Is sub-urban kind of like sub-human? That question has confronted me this week as I attempt to train at a weeklong exec-education course in New York City.

Day 117 of 130
Ks covered: 862
Ks to go: 240
General mood: Good
Running highlight: Running in Central Park
Equipment status: In use while traveling
Body status: It’s official, I’m down two toenails.

Is sub-urban kind of like sub-human? That question has confronted me this week as I attempt to train at a weeklong exec-education course in New York City.

Like a scene from Crocodile Dundee, yesterday I managed to sever my mesmerized fascination with the bidet just long enough to find my way to Central Park for a run. Not, mind you, before enduring the sniggers of the concierge for having the audacity to wonder if it would be safe and if anyone ran there at 6am.

In retrospect, I need not have worried. The scene of Central Park at 6am was what would happen if Woodstock was sponsored by Nike. The branded uber-fit conga snaking around the running paths was so far removed from my usual amble through the subdivided gentility and nearly established trees of Oakville that I wasn’t sure I’d woken up yet.

Adding to the surreal scene, I quite literally ran into a known-since-kindergarten friend who was also out there, running with her boyfriend. She happens to be an ex-Olympic athlete, (of course!) so my game attempt to run with the statuesque pair felt like Dopey dwarf stumbling along with Snow-white and the Prince.

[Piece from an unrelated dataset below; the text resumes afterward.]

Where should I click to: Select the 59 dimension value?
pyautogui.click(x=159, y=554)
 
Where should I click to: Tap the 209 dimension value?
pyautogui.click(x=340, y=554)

Now, my struggles may be somewhat self-imposed. Being sans-kids in Gotham has been more socially intense that anything I’ve experienced for 10 years. I mean, the course is 8am-6pm and then I actually have wine, meet friends and stay out until after sunset. The worm in my Big Apple is that I just can’t do it any more! With the pounding headache and gut-rot involved, the A.M runs on this trip have been less happy than Amy Winehouse on World Sobriety Day.

So here’s my thinking: Being a suburban Mum has its advantages. Sure, the Mum part is akin to being a reverse vampire: you can only function in the daytime; the kids suck the life out of you; and you walk around with a sort of sunken-eyed hunger for a few years. And sure, the closest thing Oakville has to the Empire State building is the clock-block atop the shopping mall.

But it’s what I haven’t had to deal with that makes the difference: At home, I have the perfect excuse to go to bed early: no one expects me to go out at night and there’s nothing damaging to do if I did. I mean, we don’t even have the bovine ingredients for cow-tipping. At home, I rarely have to compete for space to run: OK, so maybe there’s the odd rampant car and the occasional attack from our local rabid squirrel, Stevie, but there is a distinct shortage of there-to-be-seen types running past the Ford Plant in Prada sweatpants. And crucially, at home, I can’t hear people going for it in the room next door. Well – except when my in-laws visit.

Ew.

Though, I will admit I’m pretty proud of myself for getting my butt out there. In my previous life as a non-semi-serious-runner, I would bring a single set of work out clothes on any trip (no matter the duration) and those clothes would live in my suitcase for the trip’s entirety. Now, I’m out there running with the pretty-people and that, my friends, feels good.